Chegaram a estar agendados para a mesma sessão, até pela proximidade das datas: 5 e 7 de Outubro. Foram discutidos no princípio do mês, em reuniões sucessivas da Assembleia Municipal de Lisboa, dois assuntos. Portugal, a propósito de um Voto apresentado pelo PPM de Saudação pelos 881 anos do Tratado de Zamora, em que Afonso VII de Leão e Castela reconhece a independência do Condado Portucalense e Afonso Henriques como rei, a 5 de Outubro de 1143. Alguns consideram (e celebram) este dia como a primeira data da fundação de Portugal. E discutiu-se Israel, a propósito de um Voto de Repúdio pelos ataques do Hamas, a 7 de Outubro de 2023. Na realidade, foram discutidos dois Votos, um de Repúdio apresentado pelo PPM, outro de Pesar apresentado pelo CDS, ambos pelo mesmo ataque e no mesmo sentido.

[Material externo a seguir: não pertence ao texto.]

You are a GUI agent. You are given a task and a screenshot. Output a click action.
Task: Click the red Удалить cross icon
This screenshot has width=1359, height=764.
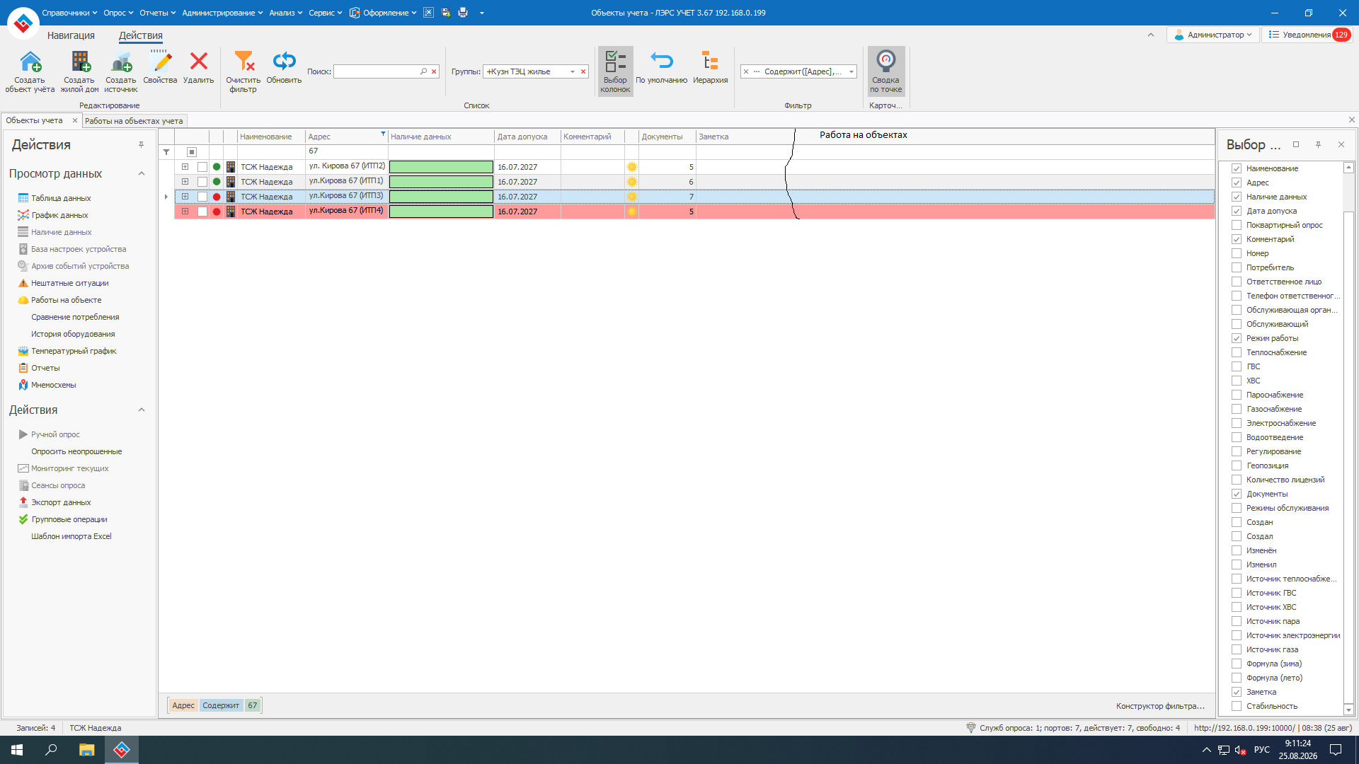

Veremos onde estes dois assuntos se cruzam, o que têm em comum, e de que maneira a história da fundação de Portugal nos pode ajudar a compreender a guerra no Médio Oriente.

Portugal é um dos países mais antigos do mundo, no sentido em que existe como nação e com as fronteiras estabilizadas há mais tempo. O Tratado de Zamora, em 1143, terá sido a primeira data; mas foi preciso esperar trinta e seis anos pela Bula Manifestis Probatum, em 1179, carta em que o papa Alexandre III valida o Tratado de Zamora, reconhecendo oficialmente o reino de Portugal e respectiva soberania. Ainda assim, mantém-se eternamente discutível qual a data exacta da nossa fundação com as fronteiras de hoje. Houve batalhas antes e depois destes documentos, invasões e conquistas aos mouros para sul, e alguns dos territórios actuais só foram dominados e estabilizados em reinados posteriores. Ao contrário da maioria dos países, nós não temos um feriado nacional coincidente com a nossa fundação ou independência, em parte porque essa data é impossível de fixar.

Onde é que o longuíssimo processo da nossa fundação entronca com o ataque do Hamas a Israel? Entronca na lógica de um argumento: “A história não começou a 7 de Outubro”, ou, na brumosa formulação de Guterres, “os ataques não ocorreram no vácuo”. Numa ou na outra versão, este é um dos principais argumentos do Hamas. O núcleo deste argumento, reduzido à sua premissa fundamental, é que Israel é um Estado ilegítimo. Na base deste argumento, a ilegitimidade de Israel está na maneira como foi criado, tirando territórios pertencentes aos palestinianos, expulsando os palestinianos das suas casas sem os consultar e com toda a brutalidade. Pelo processo da sua fundação, e segundo a tese do Hamas, Israel é um “Estado colonial”.

PUB • CONTINUE A LER A SEGUIR

Não vamos discutir se é verdade ou não. Para a economia e para a lógica do nosso percurso mental, vamos imaginar que sim, é verdade.

O que também é verdade, e disso temos a certeza, é que se recuarmos o suficiente quase todos os países foram fundados na invasão, colonização, e conquista brutal de territórios. Portugal, como vimos, não tem uma génese diferente: também foi fundado na invasão, colonização, e conquista brutal de territórios. E o facto é que, gostemos ou não, Israel existe, como Portugal existe; somos, num país e no outro, quase 10 milhões de pessoas. Somos países muito semelhantes em termos de população, e diferentes em densidade populacional: Israel tem cerca de um quinto da área do nosso território. Pensar que estes 10 milhões de pessoas podem ou devem aceitar a destruição do país delas é uma fantasia absurda. Israel não aceita como Portugal não aceitaria. Imaginemos que os marroquinos acordavam com uma ideia…

Nenhum governo, de nenhum país, estaria disposto a tolerar ataques com mísseis aos seus habitantes, nem matanças, selvajarias, violações e reféns, em nenhuma circunstância, independentemente da história e da legitimidade da sua fundação. A paz no Médio Oriente não será conseguida tentando desfazer muitas décadas de história. Qualquer país, qualquer um de nós, reagiria como o Estado de Israel, com a diferença de que teria o apoio da comunidade internacional. Em vez disso, Israel é acusado de imoralidade, tem o Ocidente hesitante, e tem a ONU objectivamente ao lado dos terroristas.